There are many spooky things that come with climate change — rising water levels, droughts, heatwaves, and wildfires are only a few. But one that we only recently learned about was the concept of ghost lakes.
As of recently, California became home to a ghost lake, which came to life as a result of atmospheric rivers which triggered torrential rain and ensuing floods. It's now haunting the southern San Joaquin Valley.
"Increasingly serious high water prospects in what is shaping up to possibly be a record Kings River runoff season have led the US Army Corps of Engineers (USACE) Sacramento District to announce plans to begin a rare flood release into old Tulare Lakebed," reads a statement from the King's River Conservation District (KRCD), regarding bringing California's "ghost lake" back to life, via RTE.
"Releases growing to 1,500 cubic feet per second... will begin taking the flood flows to the former lakebed in Kings County," the statement continued, describing authorities' latest decision to divert water to the empty lakebed. "They are anticipated to continue indefinitely, USACE officials said, possibly lasting until sometime in the summer."
What is a ghost lake?
Even though part of us wishes a ghost lake was akin to Casper the Friendly Ghost, it's a gloomier and slightly spookier term that's only becoming more frequent as time passes, and as society continues to rely on fossil fuels.
Douglas Fox of Science News Explores explains that a number of lakes have dried up over the years, due to events such as the Dust Bowl and, of course, global warming. What was once a vast lake in western Utah is now an arid, dusty desert, for example.
But the strange thing about California's "ghost lake" is that it's effectively undead. Thanks to recent rain, floods, and snowmelt, what was once a dried-up lake in Central California has effectively come back to life. But is a ghost lake really a positive thing — or is it yet another daunting sign of extreme weather and climate change?
How did California's ghost lake come to life?

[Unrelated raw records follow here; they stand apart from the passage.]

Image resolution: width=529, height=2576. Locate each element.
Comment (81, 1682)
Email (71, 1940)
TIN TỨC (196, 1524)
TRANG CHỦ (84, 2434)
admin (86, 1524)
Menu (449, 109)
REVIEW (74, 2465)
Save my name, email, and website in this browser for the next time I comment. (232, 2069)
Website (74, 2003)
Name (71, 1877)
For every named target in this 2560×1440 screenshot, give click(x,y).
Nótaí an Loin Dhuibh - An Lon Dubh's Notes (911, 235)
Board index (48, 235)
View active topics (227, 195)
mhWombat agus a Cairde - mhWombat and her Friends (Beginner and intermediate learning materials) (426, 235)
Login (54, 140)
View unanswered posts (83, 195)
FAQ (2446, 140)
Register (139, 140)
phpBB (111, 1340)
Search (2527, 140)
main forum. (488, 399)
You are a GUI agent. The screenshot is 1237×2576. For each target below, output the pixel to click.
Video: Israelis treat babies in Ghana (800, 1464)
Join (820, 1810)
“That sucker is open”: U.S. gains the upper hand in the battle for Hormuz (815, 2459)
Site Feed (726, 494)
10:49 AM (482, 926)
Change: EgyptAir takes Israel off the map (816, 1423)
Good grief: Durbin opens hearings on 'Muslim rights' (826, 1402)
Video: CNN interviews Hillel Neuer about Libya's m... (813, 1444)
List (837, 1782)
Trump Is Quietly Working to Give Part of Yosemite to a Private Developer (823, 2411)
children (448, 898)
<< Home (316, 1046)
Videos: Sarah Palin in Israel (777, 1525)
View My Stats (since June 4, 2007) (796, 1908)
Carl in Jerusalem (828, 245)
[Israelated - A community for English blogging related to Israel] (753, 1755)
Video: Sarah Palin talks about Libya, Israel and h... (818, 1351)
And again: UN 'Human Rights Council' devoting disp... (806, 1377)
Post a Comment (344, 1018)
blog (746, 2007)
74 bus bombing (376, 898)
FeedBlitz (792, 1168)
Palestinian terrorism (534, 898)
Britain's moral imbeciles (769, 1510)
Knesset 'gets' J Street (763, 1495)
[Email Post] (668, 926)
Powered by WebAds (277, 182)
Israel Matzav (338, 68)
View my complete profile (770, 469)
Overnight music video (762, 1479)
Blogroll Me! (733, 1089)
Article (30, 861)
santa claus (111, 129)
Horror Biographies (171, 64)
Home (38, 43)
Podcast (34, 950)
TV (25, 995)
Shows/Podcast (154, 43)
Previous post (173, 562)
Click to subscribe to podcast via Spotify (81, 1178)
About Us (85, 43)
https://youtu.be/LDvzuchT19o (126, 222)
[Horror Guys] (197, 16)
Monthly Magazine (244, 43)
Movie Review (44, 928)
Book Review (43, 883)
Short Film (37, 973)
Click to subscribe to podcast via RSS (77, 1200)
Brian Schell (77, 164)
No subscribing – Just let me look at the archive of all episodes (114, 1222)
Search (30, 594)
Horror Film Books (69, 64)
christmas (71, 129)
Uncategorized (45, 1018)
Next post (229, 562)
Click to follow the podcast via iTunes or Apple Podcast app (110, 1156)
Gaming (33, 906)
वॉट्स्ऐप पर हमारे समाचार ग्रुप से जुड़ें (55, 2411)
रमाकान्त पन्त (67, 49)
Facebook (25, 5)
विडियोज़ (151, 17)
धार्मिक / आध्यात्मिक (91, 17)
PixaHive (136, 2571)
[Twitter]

California's ghost lake came to be years ago, after it was depleted by farmers. Tulare Lake was once a thriving body of water, but its resources were sucked dry.
"Tulare Lake was once the largest freshwater lake in the western U.S., fed chiefly by snowmelt from the Sierra Nevada range," Yahoo! News writer, Patrick Fallon, wrote. "But as the area was developed for agriculture and rivers were diverted for irrigation, the lake shrank, and by the middle of the 20th century, it had become farmland."
But that wasn't the end of San Joaquin Valley's Tulare Lake. Though it disappeared about a century ago, March 2023 came with an influx of rain and floods from nearby rivers, as well as the Pine Flat Dam. This ultimately forced authorities to divert the water behind the Pine Flat Dam into the empty lakebed. Otherwise, rivers would have continued flooding, and increased pressure on the dam could have caused it to burst.
Tulare Lake is now a ghost lake that came back to life almost 80 years later.
As previously mentioned, it may appear to some as a good sign that a once dried up lake reappeared. However, that isn't necessarily the case. It really just shows the presence of extreme weather patterns, which result from global warming.
And with California's infamous dry season coming up, who knows how long the undead Tulare Lake will last?